### EXERCISE TASK:
Copy out the lines of the entries verbatim, starting at the line that contains "This screenshot has" and ending with the last line of the entries. Leave the pictures out of your answer.

(Screenshot and document pointing entries)
## Start

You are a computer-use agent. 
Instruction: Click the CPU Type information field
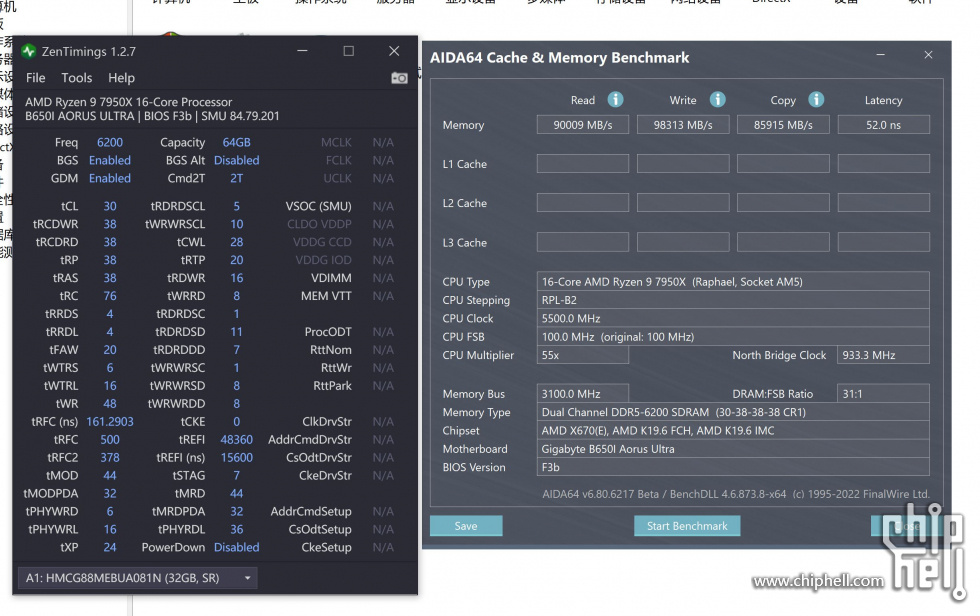coord(733,282)
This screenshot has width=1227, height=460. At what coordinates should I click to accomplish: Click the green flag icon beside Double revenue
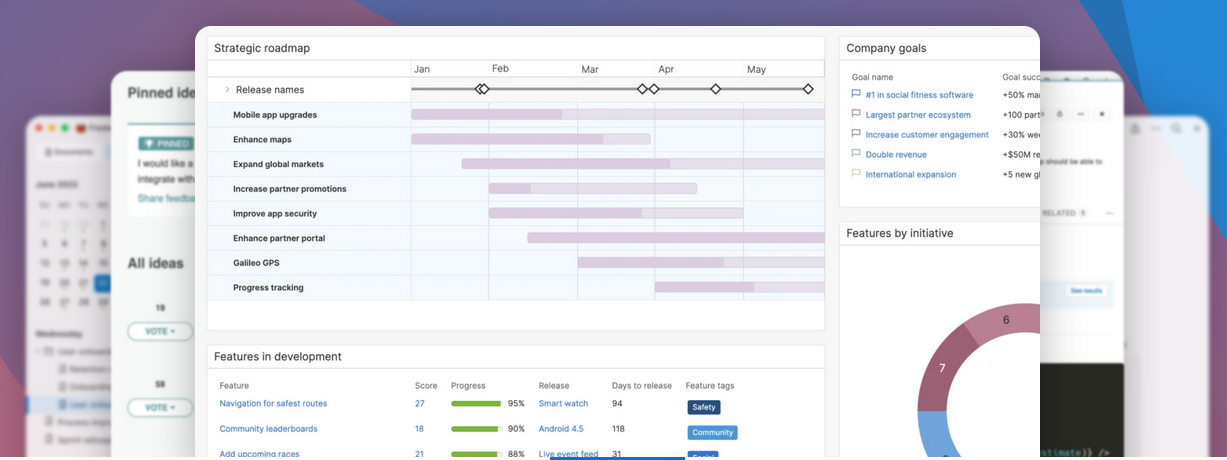(856, 154)
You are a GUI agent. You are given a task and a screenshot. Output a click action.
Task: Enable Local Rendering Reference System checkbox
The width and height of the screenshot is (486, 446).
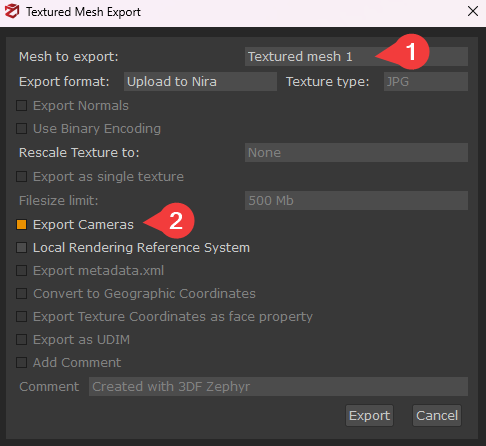[x=22, y=248]
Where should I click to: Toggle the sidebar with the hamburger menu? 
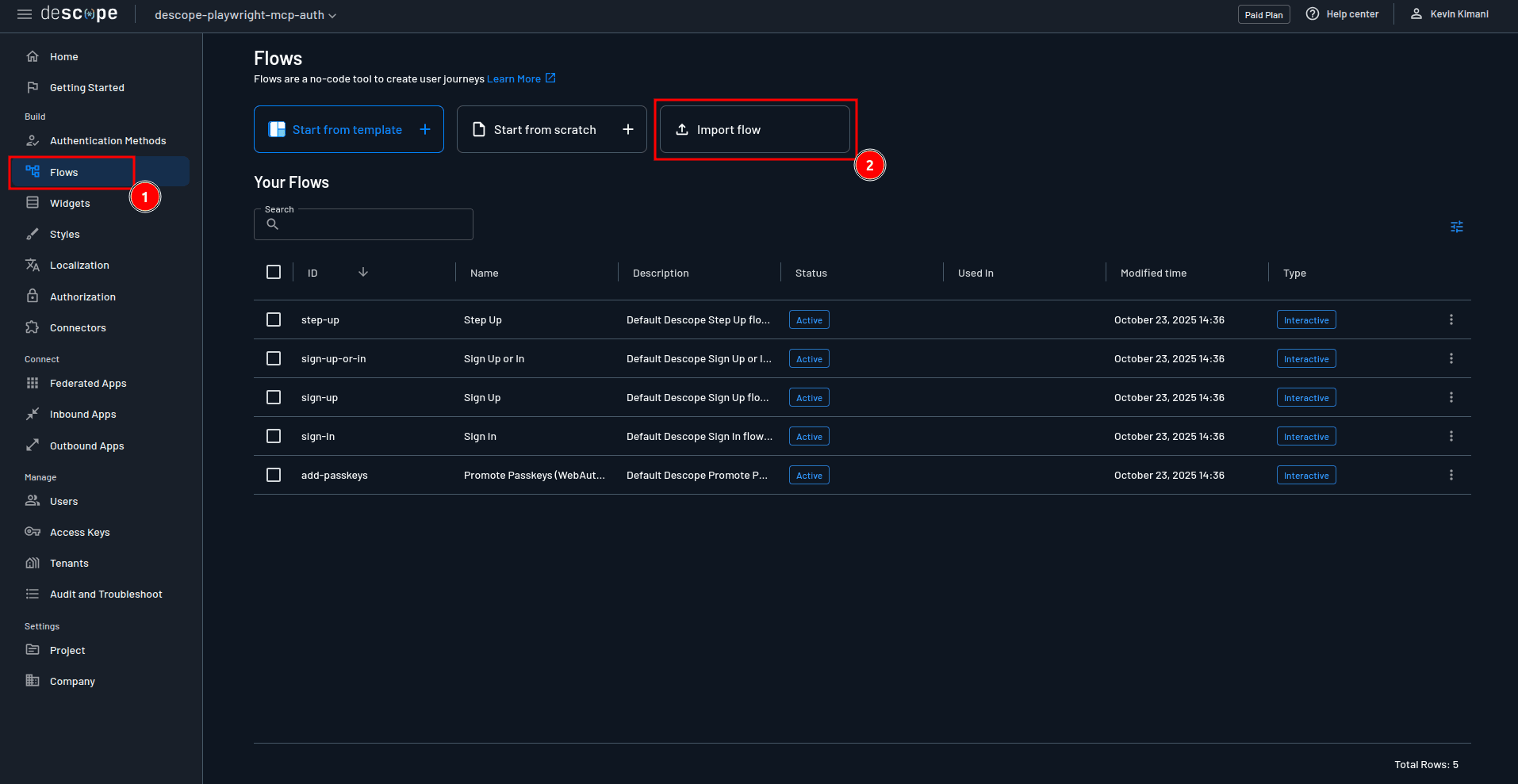pyautogui.click(x=25, y=13)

## End

### RESPONSE TO THIS EXERCISE:
This screenshot has width=1227, height=460. At what coordinates should I click to accomplish: Click the green flag icon beside Double revenue
(856, 154)
You are a GUI agent. You are given a task and a screenshot. Output a click action.
Task: Enable Local Rendering Reference System checkbox
The width and height of the screenshot is (486, 446).
[x=22, y=248]
Where should I click to: Toggle the sidebar with the hamburger menu? 
pyautogui.click(x=25, y=13)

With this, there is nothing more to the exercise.